Wagman also pitched for the team at the Africa/Europe 2020 Olympic Qualification tournament in Italy in September 2019, which Israel won to qualify to play baseball at the 2020 Summer Olympics in Tokyo. In game 1 of the tournament he pitched Team Israel to a shutout victory over European bronze medal winner Team Spain. Wagman tied for the lead among all pitchers in the tournament with two wins, and led in complete games (1) and strikeouts (14), while going 2-0 with an 0.56 ERA in two starts and pitching 16 innings while giving up nine hits and zero walks, and keeping batters to an opposing batting average of .161. Wagman said: "This has been the best baseball experience of my life."

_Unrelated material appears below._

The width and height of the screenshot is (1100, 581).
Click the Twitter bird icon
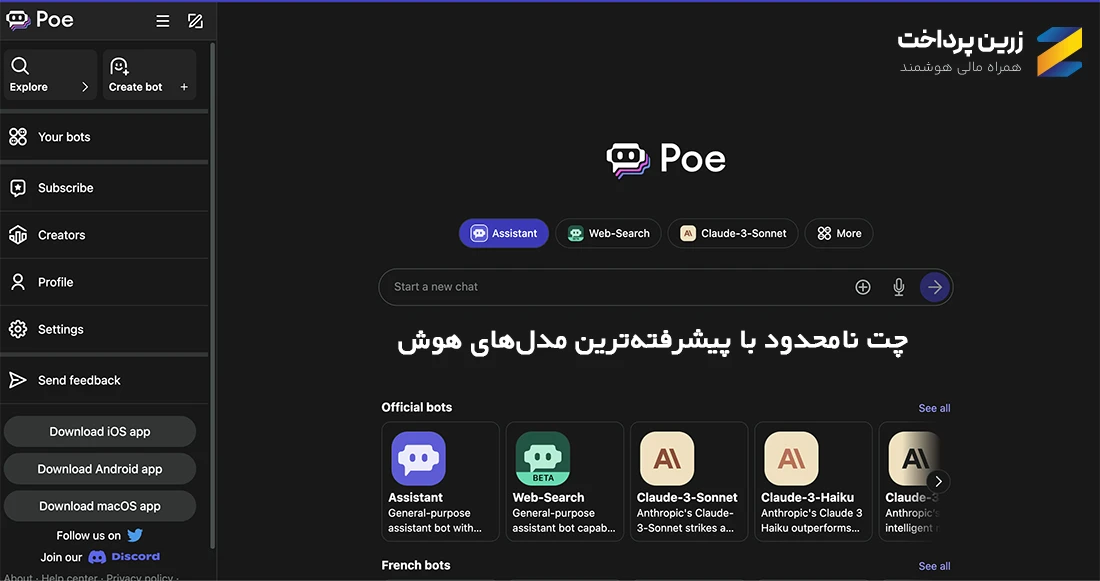(136, 535)
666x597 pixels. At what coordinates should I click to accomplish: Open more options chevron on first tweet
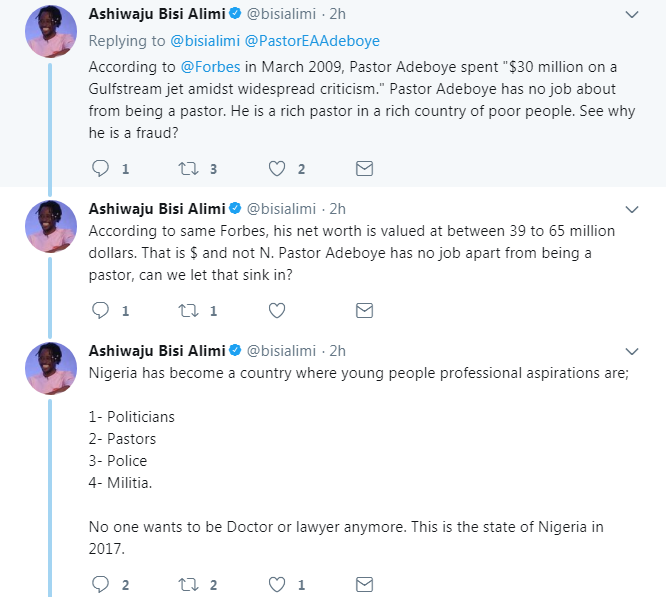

He pitched for Team Israel at the 2020 Summer Olympics in Tokyo in the summer of 2021. He was 0-2, as in two starts he pitched 6.2 innings and gave up six earned runs.

Wagman pitched for Team Israel in the 2023 World Baseball Classic. He played for Team Israel manager Ian Kinsler, and alongside two-time All Star outfielder Joc Pederson, starting pitcher Dean Kremer, and others.